Authorities recently fined a Hurghada fisherman LE100,000 for catching a tiger shark and barred him from fishing for six months. A patrol boat manned by Hurghada Environmental Protection and Conservation Association (HEPCA) and National Park authorities apprehended the fisherman at the popular dive site of Abu Ramada Shaa.

The captured tiger shark was a mother carrying 42 unborn pups. “If he had just waited 24 hours…” HEPCA Managing Director Amr Ali laments, shaking his head.

Tourists come in droves to see the sharks. In 2000, there was a significant decrease in the shark population in the Red Sea, caused by a new wave of commercial fishing to supply exporters hungry for shark meat and shark fins, considered delicacies in China. According to Greenpeace, an international environmental protection organization, an estimated 100 million sharks are killed illegally around the world each year.

“It’s a massive industry,” Ali says. “One fin is sold for a little more than LE11. The whole shark is sold for LE75.”

But kept alive, Ali says, the same sharks can generate revenues for the country that pale in comparison to the profit made by fishermen. At the Brother Islands, about 75 nautical miles south of Hurghada, an estimated 200 sharks roam the deep waters. This site is famous for its shark population, and people travel from around the world to dive with the reef dwellers. Ali says the Brother Islands bring in approximately LE360 million in tourism income every year. “You do the calculation and you will get to the number of how much every individual shark makes,” he says. “Reproducing is what gets you more sharks per year, not killing them. And these guys are selling them for LE75. Meat. Flesh. And I’m not getting into an environmental discussion. I’m just discussing this from the economic prospective.”
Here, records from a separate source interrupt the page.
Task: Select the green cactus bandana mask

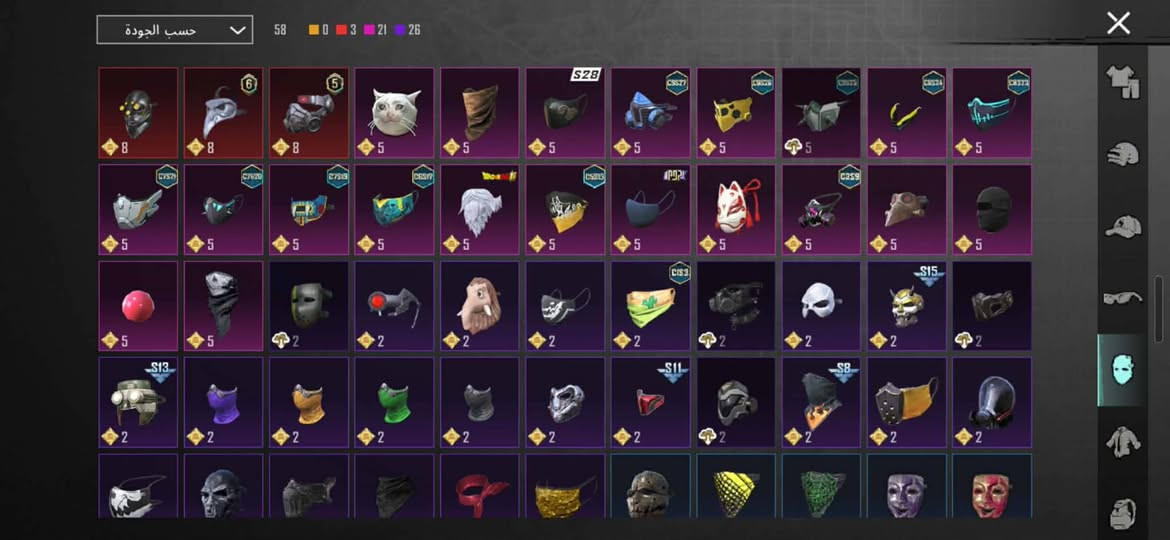Action: pos(651,306)
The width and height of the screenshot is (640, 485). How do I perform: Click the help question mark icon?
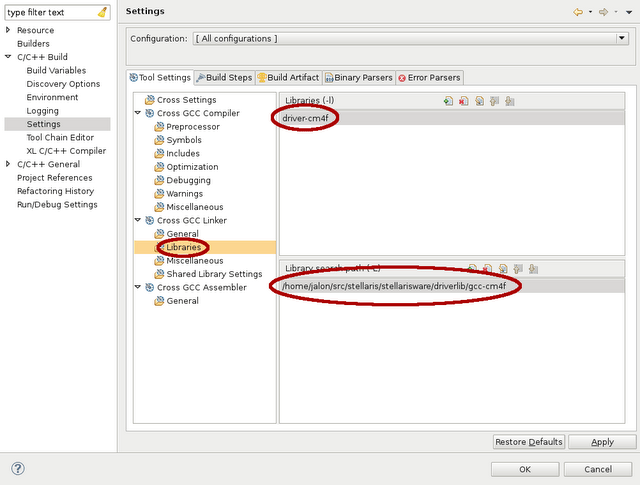point(17,468)
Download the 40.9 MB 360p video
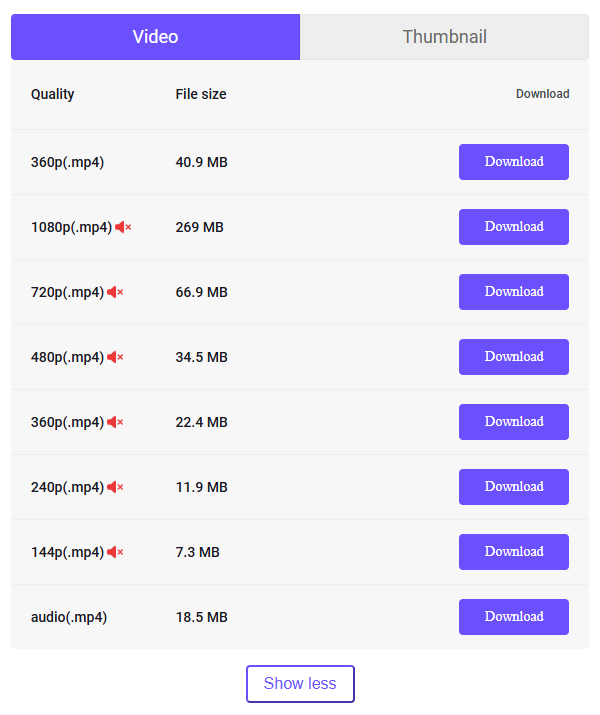The height and width of the screenshot is (715, 600). (x=514, y=162)
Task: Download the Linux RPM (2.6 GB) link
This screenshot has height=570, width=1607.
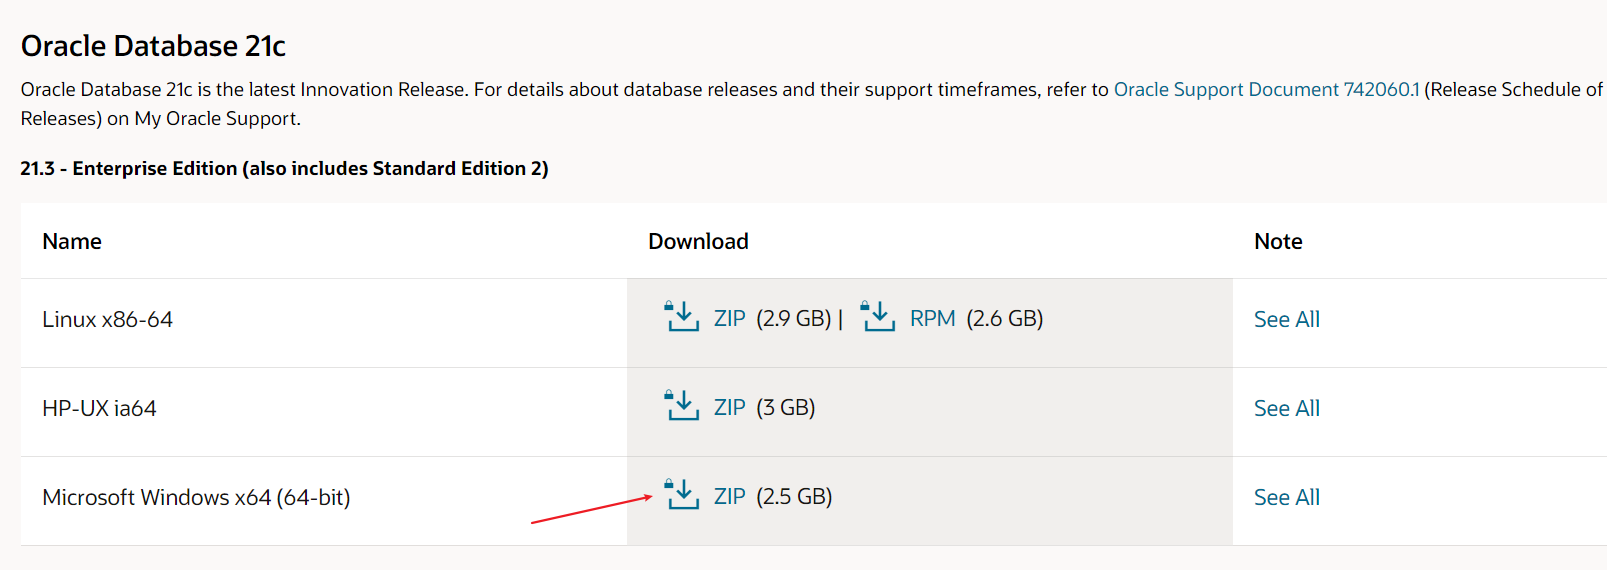Action: click(x=933, y=318)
Shark fishing has been illegal since 1973, when Egypt became one of 100 countries to sign the Convention on International Trading of Endangered Species (CITES). Red Sea sharks were on the CITES’ list of endangered species, but since the local law that regulates fishing made no mention of sharks, fishermen could not be criminally prosecuted in Egypt. HEPCA had long lobbied for the law to be changed. Dr. Mahmoud Hanafy, the general supervisor of the National Parks of the Red Sea, joined him in his efforts. The lobbying paid off in August 2005, when Ezzat Awad, the head of the General Authority for the Development of Fishing Resources, issued a decree criminalizing shark fishing and trading in Egypt.